• Objective: Substitute "Display size" for "Screen dimensions" throughout the lines below, leaving everything else unchanged.

[Word and element location data]
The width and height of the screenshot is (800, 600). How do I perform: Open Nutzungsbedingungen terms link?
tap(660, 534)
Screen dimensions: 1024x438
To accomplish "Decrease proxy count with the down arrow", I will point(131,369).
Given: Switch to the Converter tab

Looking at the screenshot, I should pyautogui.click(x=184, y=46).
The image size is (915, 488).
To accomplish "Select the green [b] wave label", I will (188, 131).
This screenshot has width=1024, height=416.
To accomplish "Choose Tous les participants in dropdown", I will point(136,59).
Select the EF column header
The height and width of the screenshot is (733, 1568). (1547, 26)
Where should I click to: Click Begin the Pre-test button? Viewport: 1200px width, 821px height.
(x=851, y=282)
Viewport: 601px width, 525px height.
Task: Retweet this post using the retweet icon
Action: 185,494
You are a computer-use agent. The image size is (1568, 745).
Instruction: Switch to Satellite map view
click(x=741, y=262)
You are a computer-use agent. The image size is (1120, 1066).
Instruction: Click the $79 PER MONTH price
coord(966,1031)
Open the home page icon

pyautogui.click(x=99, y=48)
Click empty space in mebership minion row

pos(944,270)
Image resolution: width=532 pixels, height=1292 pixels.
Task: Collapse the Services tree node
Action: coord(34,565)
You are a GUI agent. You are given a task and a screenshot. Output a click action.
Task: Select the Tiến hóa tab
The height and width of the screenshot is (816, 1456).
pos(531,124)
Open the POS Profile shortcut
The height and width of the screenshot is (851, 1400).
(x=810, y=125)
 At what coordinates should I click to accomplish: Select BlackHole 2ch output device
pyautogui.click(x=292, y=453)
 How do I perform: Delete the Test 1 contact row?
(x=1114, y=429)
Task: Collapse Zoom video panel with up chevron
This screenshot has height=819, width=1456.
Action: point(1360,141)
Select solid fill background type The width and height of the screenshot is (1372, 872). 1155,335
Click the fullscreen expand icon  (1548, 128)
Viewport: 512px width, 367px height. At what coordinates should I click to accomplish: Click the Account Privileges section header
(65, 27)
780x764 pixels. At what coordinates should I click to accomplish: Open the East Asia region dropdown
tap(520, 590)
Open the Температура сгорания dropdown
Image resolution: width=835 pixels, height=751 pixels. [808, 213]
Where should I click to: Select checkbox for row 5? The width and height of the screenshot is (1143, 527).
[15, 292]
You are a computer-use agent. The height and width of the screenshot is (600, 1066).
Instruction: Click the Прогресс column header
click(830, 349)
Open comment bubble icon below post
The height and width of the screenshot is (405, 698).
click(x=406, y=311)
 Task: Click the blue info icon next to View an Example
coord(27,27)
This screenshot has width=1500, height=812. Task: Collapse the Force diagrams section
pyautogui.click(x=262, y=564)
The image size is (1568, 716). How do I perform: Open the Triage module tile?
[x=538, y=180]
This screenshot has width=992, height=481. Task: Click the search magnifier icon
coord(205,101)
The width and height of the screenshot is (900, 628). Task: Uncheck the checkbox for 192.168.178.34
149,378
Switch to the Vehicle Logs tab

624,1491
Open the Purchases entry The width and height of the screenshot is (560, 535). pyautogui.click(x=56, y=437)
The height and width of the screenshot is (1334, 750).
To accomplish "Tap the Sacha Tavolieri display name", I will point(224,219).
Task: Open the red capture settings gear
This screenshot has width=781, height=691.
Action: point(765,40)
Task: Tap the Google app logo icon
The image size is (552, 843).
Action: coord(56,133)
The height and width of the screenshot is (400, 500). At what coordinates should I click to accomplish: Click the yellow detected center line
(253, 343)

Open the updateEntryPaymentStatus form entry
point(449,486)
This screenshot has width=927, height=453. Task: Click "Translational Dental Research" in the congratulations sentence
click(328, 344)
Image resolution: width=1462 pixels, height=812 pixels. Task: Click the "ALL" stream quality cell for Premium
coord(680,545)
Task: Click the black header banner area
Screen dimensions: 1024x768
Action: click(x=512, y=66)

• The reply:
The width and height of the screenshot is (800, 600). How do I perform: Open Nutzungsbedingungen terms link?
tap(660, 534)
Display size: 1024x438
To accomplish "Decrease proxy count with the down arrow", I will point(131,369).
Given: Switch to the Converter tab

Looking at the screenshot, I should pyautogui.click(x=184, y=46).
The image size is (915, 488).
To accomplish "Select the green [b] wave label", I will (188, 131).
This screenshot has width=1024, height=416.
To accomplish "Choose Tous les participants in dropdown", I will point(136,59).
Select the EF column header
The height and width of the screenshot is (733, 1568). (1547, 26)
Where should I click to: Click Begin the Pre-test button? Viewport: 1200px width, 821px height.
(x=851, y=282)
Viewport: 601px width, 525px height.
Task: Retweet this post using the retweet icon
Action: 185,494
You are a computer-use agent. The image size is (1568, 745).
Instruction: Switch to Satellite map view
click(x=741, y=262)
You are a computer-use agent. The image size is (1120, 1066).
Instruction: Click the $79 PER MONTH price
coord(966,1031)
Open the home page icon

pyautogui.click(x=99, y=48)
Click empty space in mebership minion row

pos(944,270)
Image resolution: width=532 pixels, height=1292 pixels.
Task: Collapse the Services tree node
Action: coord(34,565)
You are a GUI agent. You are given a task and a screenshot. Output a click action.
Task: Select the Tiến hóa tab
The height and width of the screenshot is (816, 1456).
pos(531,124)
Open the POS Profile shortcut
The height and width of the screenshot is (851, 1400).
(x=810, y=125)
 At what coordinates should I click to accomplish: Select BlackHole 2ch output device
pyautogui.click(x=292, y=453)
 How do I perform: Delete the Test 1 contact row?
(x=1114, y=429)
Task: Collapse Zoom video panel with up chevron
This screenshot has height=819, width=1456.
Action: point(1360,141)
Select solid fill background type The width and height of the screenshot is (1372, 872). 1155,335
Click the fullscreen expand icon  (1548, 128)
Viewport: 512px width, 367px height. At what coordinates should I click to accomplish: Click the Account Privileges section header
(65, 27)
780x764 pixels. At what coordinates should I click to accomplish: Open the East Asia region dropdown
tap(520, 590)
Open the Температура сгорания dropdown
Image resolution: width=835 pixels, height=751 pixels. [808, 213]
Where should I click to: Select checkbox for row 5? The width and height of the screenshot is (1143, 527).
[15, 292]
You are a computer-use agent. The height and width of the screenshot is (600, 1066).
Instruction: Click the Прогресс column header
click(830, 349)
Open comment bubble icon below post
The height and width of the screenshot is (405, 698).
click(x=406, y=311)
 Task: Click the blue info icon next to View an Example
coord(27,27)
This screenshot has width=1500, height=812. Task: Collapse the Force diagrams section
pyautogui.click(x=262, y=564)
The image size is (1568, 716). How do I perform: Open the Triage module tile?
[x=538, y=180]
This screenshot has width=992, height=481. Task: Click the search magnifier icon
coord(205,101)
The width and height of the screenshot is (900, 628). Task: Uncheck the checkbox for 192.168.178.34
149,378
Switch to the Vehicle Logs tab

624,1491
Open the Purchases entry The width and height of the screenshot is (560, 535). pyautogui.click(x=56, y=437)
The height and width of the screenshot is (1334, 750).
To accomplish "Tap the Sacha Tavolieri display name", I will point(224,219).
Task: Open the red capture settings gear
This screenshot has width=781, height=691.
Action: point(765,40)
Task: Tap the Google app logo icon
The image size is (552, 843).
Action: coord(56,133)
The height and width of the screenshot is (400, 500). At what coordinates should I click to accomplish: Click the yellow detected center line
(253, 343)

Open the updateEntryPaymentStatus form entry
point(449,486)
This screenshot has width=927, height=453. Task: Click "Translational Dental Research" in the congratulations sentence
click(328, 344)
Image resolution: width=1462 pixels, height=812 pixels. Task: Click the "ALL" stream quality cell for Premium
coord(680,545)
Task: Click the black header banner area
Display size: 1024x768
Action: click(x=512, y=66)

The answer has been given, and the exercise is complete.